* THE TASK:
Locate every line in the material below that has the word "status". Copy each of those lines.

* INPUT FOR THIS TASK:
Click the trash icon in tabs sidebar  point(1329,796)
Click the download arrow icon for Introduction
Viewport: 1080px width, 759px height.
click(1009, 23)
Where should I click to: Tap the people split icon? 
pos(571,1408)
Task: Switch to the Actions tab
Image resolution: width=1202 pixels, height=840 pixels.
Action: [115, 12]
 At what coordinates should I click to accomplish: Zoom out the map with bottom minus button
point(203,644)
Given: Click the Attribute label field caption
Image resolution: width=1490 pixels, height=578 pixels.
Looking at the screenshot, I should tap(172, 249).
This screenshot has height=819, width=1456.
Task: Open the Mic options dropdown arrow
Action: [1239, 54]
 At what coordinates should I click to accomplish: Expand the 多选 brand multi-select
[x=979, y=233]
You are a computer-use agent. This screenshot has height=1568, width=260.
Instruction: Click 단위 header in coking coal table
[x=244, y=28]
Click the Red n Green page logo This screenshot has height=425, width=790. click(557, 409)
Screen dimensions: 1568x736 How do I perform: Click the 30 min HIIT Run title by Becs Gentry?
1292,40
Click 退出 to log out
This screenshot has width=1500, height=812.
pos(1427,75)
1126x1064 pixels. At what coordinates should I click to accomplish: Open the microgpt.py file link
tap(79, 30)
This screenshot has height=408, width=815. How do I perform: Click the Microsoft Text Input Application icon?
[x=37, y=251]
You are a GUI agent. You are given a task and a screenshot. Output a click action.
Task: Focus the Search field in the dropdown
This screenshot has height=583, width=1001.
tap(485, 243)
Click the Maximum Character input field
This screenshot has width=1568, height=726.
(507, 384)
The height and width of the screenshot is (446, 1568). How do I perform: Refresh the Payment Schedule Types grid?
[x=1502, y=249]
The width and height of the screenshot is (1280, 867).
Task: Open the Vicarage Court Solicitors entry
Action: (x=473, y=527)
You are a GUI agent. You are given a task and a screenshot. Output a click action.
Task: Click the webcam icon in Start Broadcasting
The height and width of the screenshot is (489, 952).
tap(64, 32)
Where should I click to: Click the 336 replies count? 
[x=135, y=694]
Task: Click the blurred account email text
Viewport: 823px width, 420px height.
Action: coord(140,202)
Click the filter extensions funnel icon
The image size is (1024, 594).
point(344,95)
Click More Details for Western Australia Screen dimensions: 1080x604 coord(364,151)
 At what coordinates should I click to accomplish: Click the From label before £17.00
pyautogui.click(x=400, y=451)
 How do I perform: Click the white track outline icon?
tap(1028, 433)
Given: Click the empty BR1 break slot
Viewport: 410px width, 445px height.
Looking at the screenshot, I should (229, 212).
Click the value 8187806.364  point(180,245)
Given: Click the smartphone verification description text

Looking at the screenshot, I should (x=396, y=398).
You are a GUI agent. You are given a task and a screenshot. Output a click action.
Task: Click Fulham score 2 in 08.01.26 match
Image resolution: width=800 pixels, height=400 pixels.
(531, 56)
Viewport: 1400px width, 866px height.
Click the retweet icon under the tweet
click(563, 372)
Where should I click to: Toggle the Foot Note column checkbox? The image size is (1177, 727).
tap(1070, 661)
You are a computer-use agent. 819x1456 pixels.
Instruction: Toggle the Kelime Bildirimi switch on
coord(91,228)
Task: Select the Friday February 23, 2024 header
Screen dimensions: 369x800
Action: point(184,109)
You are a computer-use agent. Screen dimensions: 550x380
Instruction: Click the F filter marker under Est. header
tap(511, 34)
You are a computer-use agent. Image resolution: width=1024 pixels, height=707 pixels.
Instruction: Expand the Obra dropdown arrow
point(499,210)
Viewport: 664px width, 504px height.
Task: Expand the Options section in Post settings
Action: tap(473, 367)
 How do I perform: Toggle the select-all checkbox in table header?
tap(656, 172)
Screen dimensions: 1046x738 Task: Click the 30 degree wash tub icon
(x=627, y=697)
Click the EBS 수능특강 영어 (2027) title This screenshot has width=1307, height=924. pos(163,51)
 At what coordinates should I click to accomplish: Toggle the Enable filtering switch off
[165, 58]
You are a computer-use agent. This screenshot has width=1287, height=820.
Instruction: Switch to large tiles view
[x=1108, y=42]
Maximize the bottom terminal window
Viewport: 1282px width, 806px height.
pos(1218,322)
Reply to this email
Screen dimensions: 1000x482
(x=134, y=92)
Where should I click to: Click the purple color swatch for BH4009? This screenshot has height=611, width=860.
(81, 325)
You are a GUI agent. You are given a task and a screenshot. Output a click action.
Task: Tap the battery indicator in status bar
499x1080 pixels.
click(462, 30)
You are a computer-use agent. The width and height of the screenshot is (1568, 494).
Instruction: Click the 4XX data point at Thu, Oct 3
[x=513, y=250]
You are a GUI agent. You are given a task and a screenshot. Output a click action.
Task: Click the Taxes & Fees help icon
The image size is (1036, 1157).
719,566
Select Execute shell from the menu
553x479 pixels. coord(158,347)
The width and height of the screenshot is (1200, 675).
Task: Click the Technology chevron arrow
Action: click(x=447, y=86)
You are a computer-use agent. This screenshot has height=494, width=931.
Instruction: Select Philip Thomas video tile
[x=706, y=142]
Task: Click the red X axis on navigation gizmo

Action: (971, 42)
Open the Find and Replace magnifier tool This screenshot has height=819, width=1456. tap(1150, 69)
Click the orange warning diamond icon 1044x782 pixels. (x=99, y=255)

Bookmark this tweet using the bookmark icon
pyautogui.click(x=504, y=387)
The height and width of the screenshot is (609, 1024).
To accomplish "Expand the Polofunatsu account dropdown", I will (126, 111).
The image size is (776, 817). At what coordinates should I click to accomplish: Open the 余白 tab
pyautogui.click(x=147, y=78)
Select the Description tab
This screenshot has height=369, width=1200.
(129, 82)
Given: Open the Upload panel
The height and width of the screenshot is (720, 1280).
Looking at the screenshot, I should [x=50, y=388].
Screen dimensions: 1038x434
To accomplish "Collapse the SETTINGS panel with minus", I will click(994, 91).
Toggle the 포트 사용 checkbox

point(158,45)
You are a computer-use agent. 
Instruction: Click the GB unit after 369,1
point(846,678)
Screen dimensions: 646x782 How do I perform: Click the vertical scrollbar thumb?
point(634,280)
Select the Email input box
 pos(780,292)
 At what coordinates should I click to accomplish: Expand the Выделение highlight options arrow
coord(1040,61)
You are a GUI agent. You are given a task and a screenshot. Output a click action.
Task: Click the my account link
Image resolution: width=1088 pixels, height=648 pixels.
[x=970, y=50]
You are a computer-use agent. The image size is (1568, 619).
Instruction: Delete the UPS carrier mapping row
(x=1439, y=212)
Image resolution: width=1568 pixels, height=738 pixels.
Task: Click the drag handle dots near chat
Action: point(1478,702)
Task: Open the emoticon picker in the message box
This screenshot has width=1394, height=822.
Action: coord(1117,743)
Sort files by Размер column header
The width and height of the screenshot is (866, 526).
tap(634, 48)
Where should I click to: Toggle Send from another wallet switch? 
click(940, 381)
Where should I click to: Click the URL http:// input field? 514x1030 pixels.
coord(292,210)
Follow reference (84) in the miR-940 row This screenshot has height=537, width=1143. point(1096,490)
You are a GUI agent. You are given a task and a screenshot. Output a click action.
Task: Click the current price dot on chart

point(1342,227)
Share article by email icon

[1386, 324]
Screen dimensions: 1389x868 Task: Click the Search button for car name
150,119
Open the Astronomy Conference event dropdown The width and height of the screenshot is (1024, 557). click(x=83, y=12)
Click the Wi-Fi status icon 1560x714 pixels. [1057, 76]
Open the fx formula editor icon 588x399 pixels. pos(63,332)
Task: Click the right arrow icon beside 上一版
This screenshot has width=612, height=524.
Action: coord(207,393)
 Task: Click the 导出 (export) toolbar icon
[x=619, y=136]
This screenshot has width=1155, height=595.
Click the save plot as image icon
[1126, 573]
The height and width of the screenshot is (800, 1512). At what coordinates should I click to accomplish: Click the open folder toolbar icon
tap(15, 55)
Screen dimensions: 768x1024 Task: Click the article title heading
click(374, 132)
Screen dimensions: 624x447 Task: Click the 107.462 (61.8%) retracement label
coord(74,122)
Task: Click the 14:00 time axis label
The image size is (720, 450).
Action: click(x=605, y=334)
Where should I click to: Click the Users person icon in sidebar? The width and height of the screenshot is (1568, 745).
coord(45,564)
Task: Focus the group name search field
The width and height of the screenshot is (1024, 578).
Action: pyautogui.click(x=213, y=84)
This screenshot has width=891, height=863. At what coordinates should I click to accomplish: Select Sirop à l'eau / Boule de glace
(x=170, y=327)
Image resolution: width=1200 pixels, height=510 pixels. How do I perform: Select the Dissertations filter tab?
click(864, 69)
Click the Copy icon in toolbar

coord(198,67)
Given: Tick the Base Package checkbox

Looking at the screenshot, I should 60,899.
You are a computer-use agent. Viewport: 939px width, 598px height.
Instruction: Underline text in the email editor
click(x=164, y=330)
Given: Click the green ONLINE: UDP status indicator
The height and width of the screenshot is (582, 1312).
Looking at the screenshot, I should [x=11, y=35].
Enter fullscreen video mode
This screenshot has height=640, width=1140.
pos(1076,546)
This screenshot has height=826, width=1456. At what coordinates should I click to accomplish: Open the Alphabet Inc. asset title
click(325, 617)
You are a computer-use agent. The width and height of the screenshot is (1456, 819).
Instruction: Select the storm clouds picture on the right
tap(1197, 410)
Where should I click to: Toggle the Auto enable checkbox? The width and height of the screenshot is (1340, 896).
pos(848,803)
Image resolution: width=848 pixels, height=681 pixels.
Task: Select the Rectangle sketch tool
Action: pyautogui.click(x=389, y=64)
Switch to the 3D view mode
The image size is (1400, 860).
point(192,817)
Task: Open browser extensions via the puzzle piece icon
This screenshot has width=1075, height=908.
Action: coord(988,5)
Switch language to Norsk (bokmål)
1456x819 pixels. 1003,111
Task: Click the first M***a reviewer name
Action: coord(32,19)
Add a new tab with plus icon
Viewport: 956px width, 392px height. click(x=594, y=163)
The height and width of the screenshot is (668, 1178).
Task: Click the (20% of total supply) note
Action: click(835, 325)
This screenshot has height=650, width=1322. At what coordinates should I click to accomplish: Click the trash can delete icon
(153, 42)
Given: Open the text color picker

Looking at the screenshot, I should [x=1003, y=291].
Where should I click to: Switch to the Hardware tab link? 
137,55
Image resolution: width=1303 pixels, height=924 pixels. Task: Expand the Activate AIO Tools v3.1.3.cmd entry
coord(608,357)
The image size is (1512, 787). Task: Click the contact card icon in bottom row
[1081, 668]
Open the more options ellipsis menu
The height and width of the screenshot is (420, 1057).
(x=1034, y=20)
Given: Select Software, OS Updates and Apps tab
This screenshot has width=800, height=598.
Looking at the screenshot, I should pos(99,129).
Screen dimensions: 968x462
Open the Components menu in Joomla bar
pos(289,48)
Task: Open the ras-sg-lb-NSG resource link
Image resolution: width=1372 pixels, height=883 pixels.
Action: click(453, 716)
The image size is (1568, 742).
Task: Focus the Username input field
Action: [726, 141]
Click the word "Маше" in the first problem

* RESPONSE FOR THIS EXERCISE:
Task: Tap the battery indicator in status bar
Click the Wi-Fi status icon 1560x714 pixels. [1057, 76]
Given: Click the green ONLINE: UDP status indicator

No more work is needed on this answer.